John Green
Dün gece bir veda partisindeydik; somonlu, sorbeli bir korprıt yemek işte, her zamankinden. Eskiler vardı, bizden, son 15 yıldan başka başka insanlar. Düşünüyorum da, benim yıllar sonra böyle bir yemeğe gitmem için çok önemli bir adamın işi bırakıyor olması gerekirdi.Çok önemli bir adamın...
Herkesi görebileceğim bir yere oturdum. Tabağımdakini bitirmek ve insanları gözlemlemek dışında bir derdim yoktur böyle davetlerde. Etrafıma baktım, takım elbiseli adamlara, süslenmiş ve süslenmemiş kadınlara, işlerine, anlattıklarına... "Ben hiçbir zaman bu olamayacağım" dedim kendi kendime. Hiç. Diplomamın niteliği ve adımın önünde eksik iki harflik bir ünvan beni hep engelleyecek. Bir yere kadar gelecek ve orada kalacağım ve bu düşünce hiç bana göre değil.
Bu işten, gidebileceğim yere kadar gidemeyeceğim için de vazgeçmiş olabileceğimi düşündüm. Benim dışımdaki engeller beni hep olumsuz etkilemiştir. Belki de "motivasyonunu en çok ne düşürür?" sorusuna bu yanıtı vermeliydim.
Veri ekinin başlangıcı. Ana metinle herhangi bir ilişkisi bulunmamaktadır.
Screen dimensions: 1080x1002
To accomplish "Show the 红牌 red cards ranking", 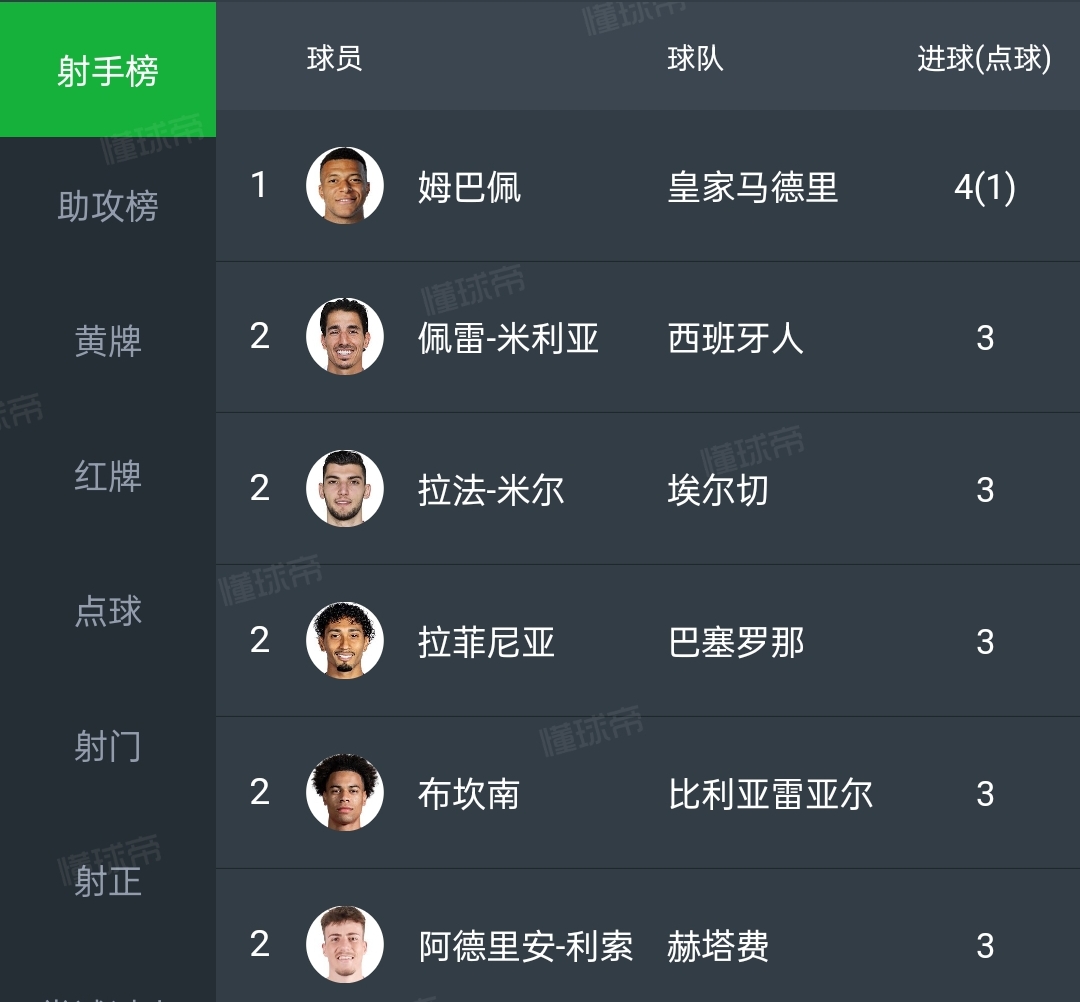I will (x=108, y=476).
Sonra elime defteri aldım, dün elime geçmemiş olan hatıra defterini. Büyük hediyemiz. Ne yazabilirim ki, diye düşündüm, en uzun süreli anımız bir iş görüşmesi olan birine ne anlatabilirim, neyi özleyeceğimi, en çok neyi sevdiğimi söyleyebilirim?
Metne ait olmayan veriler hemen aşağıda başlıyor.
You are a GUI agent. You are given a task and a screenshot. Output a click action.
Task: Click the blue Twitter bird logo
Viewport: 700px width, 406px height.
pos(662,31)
Yanımdaki borcam kafalılar gözlerini bana dikmiş bakarken ve benim bir kelimesini bile oku(ya)madıkları yazılarımın (çünkü adres vermedim), bir sayfasını bile görmedikleri dergilerimin etkisinde "bakalım neler döktüreceksin o yazarlık ve editörlük geçmişinle" derken (sadece gülümseyerek geçiştirdim bu... bu her neyse) ben yazmaya başladım, "Sizinle en uzun anımızın bir iş görüşmesi oluşu beni her zaman üzmüştür."
O iş görüşmesinde outsource kavramından, gereğinden fazla allayıp pullamamaya dikkat göstererek bahsederken şunu demişti adam: "Bizim outsource elemanlarımız var, bir de kalıcı elemanlarımız..."
Aklıma, mutlaka söylemem gerektiğini düşündüğüm bir şey yerleştiği andan itibaren karşımdakini dinlememeye başlıyorum ve her şey önemini kaybediyor. Adamın konuşmayı kestiğini fark edince "bu arada, demin kalıcılıktan bahsettiniz" dedim, "emin olun, ben burada kendini geçici gibi hisseden kimseyi tanımıyorum."
Zaten alacağım bir işin adetyerinibulsun görüşmesi, benim için bu zaferle noktalanmıştı.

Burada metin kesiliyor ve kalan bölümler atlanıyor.